Mi difunto esposo era médico cirujano, y solía decirme que la acumulación de grasa representaba un peligro adicional en una intervención. Además, por estética personal, detestaba la adiposidad y luchaba con su propia propensión. Cuando veía retratados en los periódicos a tantos funcionarios inmensamente gordos, acotaba medio en chiste y medio en serio que en nuestro país ese rasgo parecía ser requisito forzoso para ejercer un puesto relevante.
Más recientemente, acudí al Ministerio de la Vivienda (MIVI), en el edificio de la Lotería, para hacer unos trámites. Más del 50% de las personas que subieron a los ascensores están dramáticamente obesas. Las campanas de alarma sonaban mucho antes de acomodar la cantidad señalada como carga máxima en los elevadores. Por cierto que hace algunos años trabajé como directora de Información y Relaciones Públicas en la Lotería, y no recuerdo que existiera el fenómeno que hoy reseño, o quizá las mismas personas que entonces tenían cinco libras de más, hoy tienen 40.
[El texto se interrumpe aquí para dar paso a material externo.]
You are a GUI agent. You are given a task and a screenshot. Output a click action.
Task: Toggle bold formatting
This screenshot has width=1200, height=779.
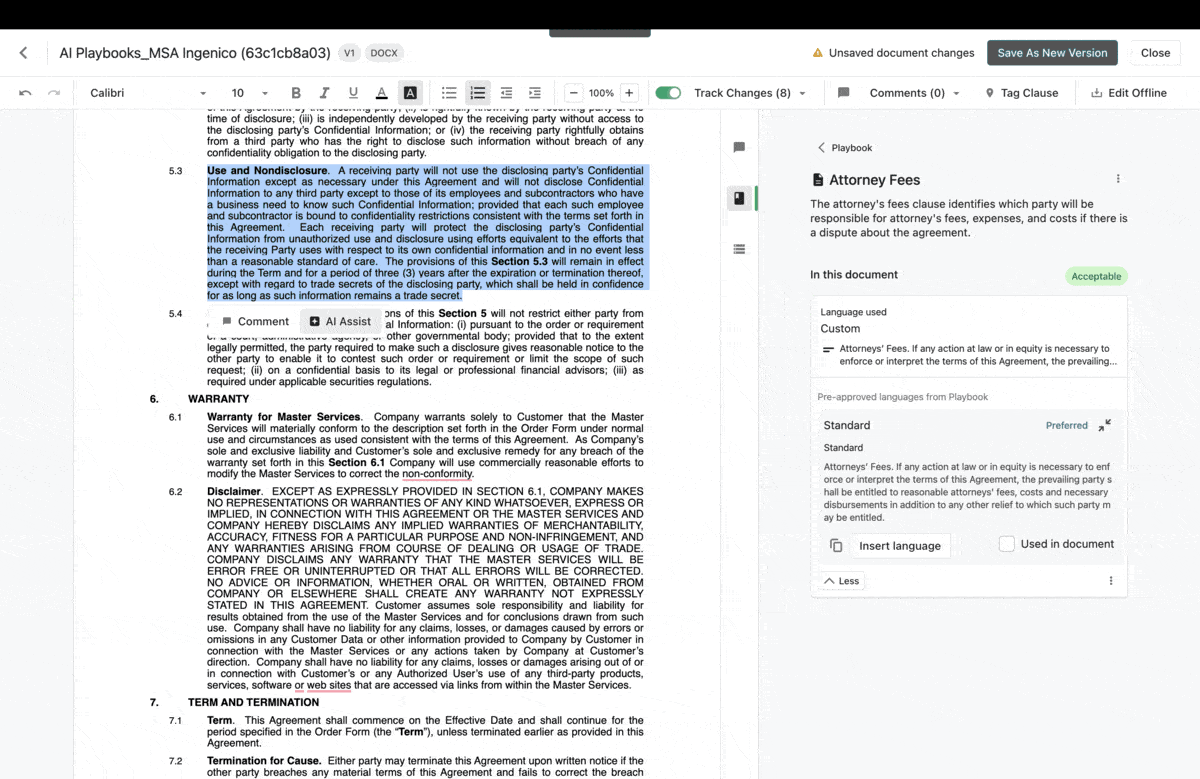[x=296, y=93]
En los países desarrollados, las empresas dedican muchos recursos a mantener saludables a sus empleados por razones obvias. Entre ellas, que el sobrepeso aumenta el riesgo de diversas enfermedades y disminuye la eficiencia del sistema inmunológico. Un funcionariado en buenas condiciones físicas acusará menos ausentismo, tendrá mayor rendimiento, ofrecerá una mejor imagen a los clientes, y como resultado el empleador podrá obtener o conservar mejores primas en las pólizas colectivas para sus empleados.
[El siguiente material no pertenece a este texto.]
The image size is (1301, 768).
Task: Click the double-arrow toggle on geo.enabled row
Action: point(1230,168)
Cabalgando en el entusiasmo renovador que nos trae el nuevo gobierno, quiero instar a las autoridades de salud a dar el ejemplo a toda la comunidad con la creación de programas, concursos y otros estímulos para que los funcionarios alcancen y conserven el peso adecuado, sobre todo porque se hace evidente que este mal aumenta progresivamente ante lo que pareciera ser una peligrosa indiferencia de quienes lo sufren.
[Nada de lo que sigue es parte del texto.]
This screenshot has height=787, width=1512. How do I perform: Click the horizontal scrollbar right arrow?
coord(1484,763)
Conozco de una empresa de Atlanta, e igual hacen muchísimas oficinas en los países desarrollados, que tiene un gimnasio en su edificio para uso del personal a la hora del almuerzo o al terminar la jornada, además de ofrecer ensaladas saludables en su cafetería.
En nuestro país, pobre y con muchas necesidades, bastaría una dosis moderada de iniciativa y entusiasmo para crear medidas conducentes a tener un peso sano: por ejemplo, un alto de 15 minutos en la mañana y otro en la tarde para hacer calistenia en grupo, estimular el uso de las escaleras, repartir listas didácticas de menús saludables, crear concursos trimestrales para premiar a los que, habiéndose inscrito, alcancen un mejor peso.
Motivada por mi afición a la horticultura, hace algunos años ayudé a propiciar sendos concursos en varias oficinas. ¡Cómo cuidaban los oficinistas aquella plantita que mantenían sobre su escritorio, en el quicio de la ventana o en una esquina del despacho! Hasta les ponían lacitos rojos para que no se las ojearan.
Si podemos dedicar tanto celo a la salud de una planta, estoy segura de que responderíamos todavía mejor a los estímulos que se nos ofrezcan para cuidar nuestro irreemplazable vehículo humano. ¡Avanti!